Latest revision as of 08:22, 5 February 2015

 Project overview

Proteins are the functional basis of all biological processes and being able to control and improve their functions through design and engineering is one of the fundamental goals of Synthetic Biology. Protein splicing, a process in which a catalytically active internal polypeptide termed INTEIN excises itself from a precursor protein, has been used by our team to alter the functionalities of proteins in various ways post-translationally.

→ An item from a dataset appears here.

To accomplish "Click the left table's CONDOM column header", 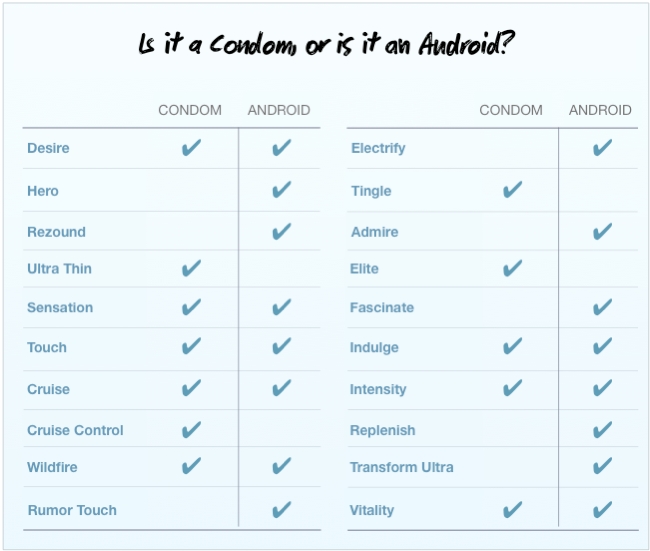I will [190, 110].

We have developed a comprehensive toolbox comprising five sets of standardized parts that provide standard mechanisms for specific modifications of proteins: (1) A purification standard to facilitate purification of recombinant proteins. (2) A construct that allows for post-translational fusion of protein domains to produce synthetic proteins (3) A standard that allows for switching proteins on and off. (4) One to oligomerize protein monomers. And (5) perhaps the most intriguing standard construct of this toolbox that was built to produce heat stable proteins, which can be achieved by circularization. In order to offer a comfortable way to apply any of the above mechanisms to a protein and a biological system we designed a toolbox guide that provides step by step instructions for cloning based on the intein standard parts described in our RFC.

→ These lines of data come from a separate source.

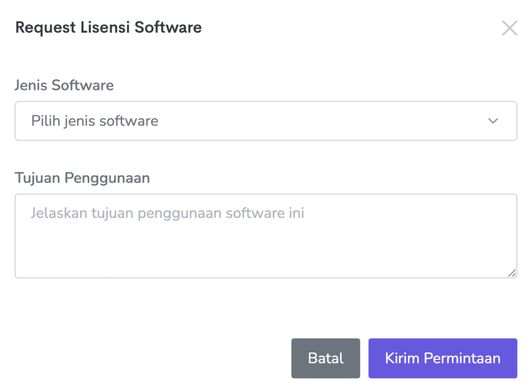Submit the license request form
This screenshot has width=532, height=392.
(443, 358)
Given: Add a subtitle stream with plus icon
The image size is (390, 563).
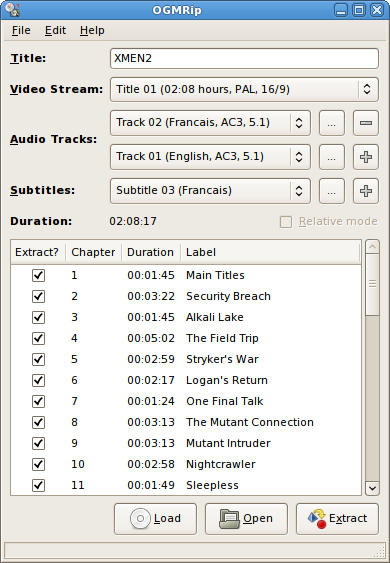Looking at the screenshot, I should [x=366, y=191].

Besides achieving a solid and broad foundation for future intein applications in synthetic biology, we aimed on deeply exploring one of the functions provided in our toolbox: circularization of proteins. In head to tail circularized peptides the terminal amino acids are joined together just like in the rest of the chain, forming a circular structure. Such peptides have been discovered in all kingdoms of life during the past years and they are unified by an extreme stability towards high temperatures, proteases and changes in pH. Synthetically connecting a protein's termini without disrupting its 3D structure and function is, however, a delicate task which has so far been accomplished only for relatively small proteins whose ends lie close to each other. With CRAUT we have brought into existence a powerful open-source software to predict an optimal rigid linker to support stabilizing circularization of a protein preserving its 3D structure and function. In order to provide us - and future iGEM teams - with a standard way to conduct the needed consuming modelling calculations we deployed a distributed computing platform we call iGEM@home that we also developed into a powerful science communication platform. As an evaluation of the linker software we screened linkers generated by the software by circularizing Lambda Lysozyme and experimentally evaluating the heat stability of the products.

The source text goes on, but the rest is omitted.